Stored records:
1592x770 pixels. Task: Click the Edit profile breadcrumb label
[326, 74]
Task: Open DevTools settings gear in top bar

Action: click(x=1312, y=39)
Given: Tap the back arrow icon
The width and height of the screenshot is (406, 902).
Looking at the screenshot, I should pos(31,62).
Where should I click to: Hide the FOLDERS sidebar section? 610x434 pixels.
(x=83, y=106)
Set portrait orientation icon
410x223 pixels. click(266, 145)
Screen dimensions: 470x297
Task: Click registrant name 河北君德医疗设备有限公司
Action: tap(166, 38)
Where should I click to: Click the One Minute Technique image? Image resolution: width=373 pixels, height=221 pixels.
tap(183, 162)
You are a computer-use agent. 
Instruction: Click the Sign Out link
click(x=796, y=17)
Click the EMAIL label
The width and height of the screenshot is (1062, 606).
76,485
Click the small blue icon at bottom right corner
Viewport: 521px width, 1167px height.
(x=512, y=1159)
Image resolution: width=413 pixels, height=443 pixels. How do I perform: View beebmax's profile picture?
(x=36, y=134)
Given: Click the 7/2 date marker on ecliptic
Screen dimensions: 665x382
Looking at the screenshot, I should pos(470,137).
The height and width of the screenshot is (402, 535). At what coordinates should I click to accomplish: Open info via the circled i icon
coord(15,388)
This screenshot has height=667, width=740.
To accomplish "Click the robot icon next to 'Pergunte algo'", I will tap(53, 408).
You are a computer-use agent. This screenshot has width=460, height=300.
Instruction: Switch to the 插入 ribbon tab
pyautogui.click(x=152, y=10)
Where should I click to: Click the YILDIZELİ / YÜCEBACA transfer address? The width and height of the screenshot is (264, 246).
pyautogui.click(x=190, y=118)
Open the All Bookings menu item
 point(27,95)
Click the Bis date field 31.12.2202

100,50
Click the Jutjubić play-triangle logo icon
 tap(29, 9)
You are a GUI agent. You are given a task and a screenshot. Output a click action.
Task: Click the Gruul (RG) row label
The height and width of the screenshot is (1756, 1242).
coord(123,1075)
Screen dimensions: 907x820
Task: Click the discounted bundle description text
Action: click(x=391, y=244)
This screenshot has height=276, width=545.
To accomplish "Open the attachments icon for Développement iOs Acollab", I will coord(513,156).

DIRECTIONS FOR THIS TASK
Every entry should be printed again exactly as written.

EXERCISE RESPONSE
1592x770 pixels. Task: Click the Edit profile breadcrumb label
[326, 74]
Task: Open DevTools settings gear in top bar

Action: click(x=1312, y=39)
Given: Tap the back arrow icon
The width and height of the screenshot is (406, 902).
Looking at the screenshot, I should pos(31,62).
Where should I click to: Hide the FOLDERS sidebar section? 610x434 pixels.
(x=83, y=106)
Set portrait orientation icon
410x223 pixels. click(266, 145)
Screen dimensions: 470x297
Task: Click registrant name 河北君德医疗设备有限公司
Action: tap(166, 38)
Where should I click to: Click the One Minute Technique image? Image resolution: width=373 pixels, height=221 pixels.
tap(183, 162)
You are a computer-use agent. 
Instruction: Click the Sign Out link
click(x=796, y=17)
Click the EMAIL label
The width and height of the screenshot is (1062, 606).
76,485
Click the small blue icon at bottom right corner
Viewport: 521px width, 1167px height.
(x=512, y=1159)
Image resolution: width=413 pixels, height=443 pixels. How do I perform: View beebmax's profile picture?
(x=36, y=134)
Given: Click the 7/2 date marker on ecliptic
Screen dimensions: 665x382
Looking at the screenshot, I should pos(470,137).
The height and width of the screenshot is (402, 535). At what coordinates should I click to accomplish: Open info via the circled i icon
coord(15,388)
This screenshot has height=667, width=740.
To accomplish "Click the robot icon next to 'Pergunte algo'", I will tap(53, 408).
You are a computer-use agent. This screenshot has width=460, height=300.
Instruction: Switch to the 插入 ribbon tab
pyautogui.click(x=152, y=10)
Where should I click to: Click the YILDIZELİ / YÜCEBACA transfer address? The width and height of the screenshot is (264, 246).
pyautogui.click(x=190, y=118)
Open the All Bookings menu item
 point(27,95)
Click the Bis date field 31.12.2202

100,50
Click the Jutjubić play-triangle logo icon
 tap(29, 9)
You are a GUI agent. You are given a task and a screenshot. Output a click action.
Task: Click the Gruul (RG) row label
The height and width of the screenshot is (1756, 1242).
coord(123,1075)
Screen dimensions: 907x820
Task: Click the discounted bundle description text
Action: click(x=391, y=244)
This screenshot has height=276, width=545.
To accomplish "Open the attachments icon for Développement iOs Acollab", I will coord(513,156).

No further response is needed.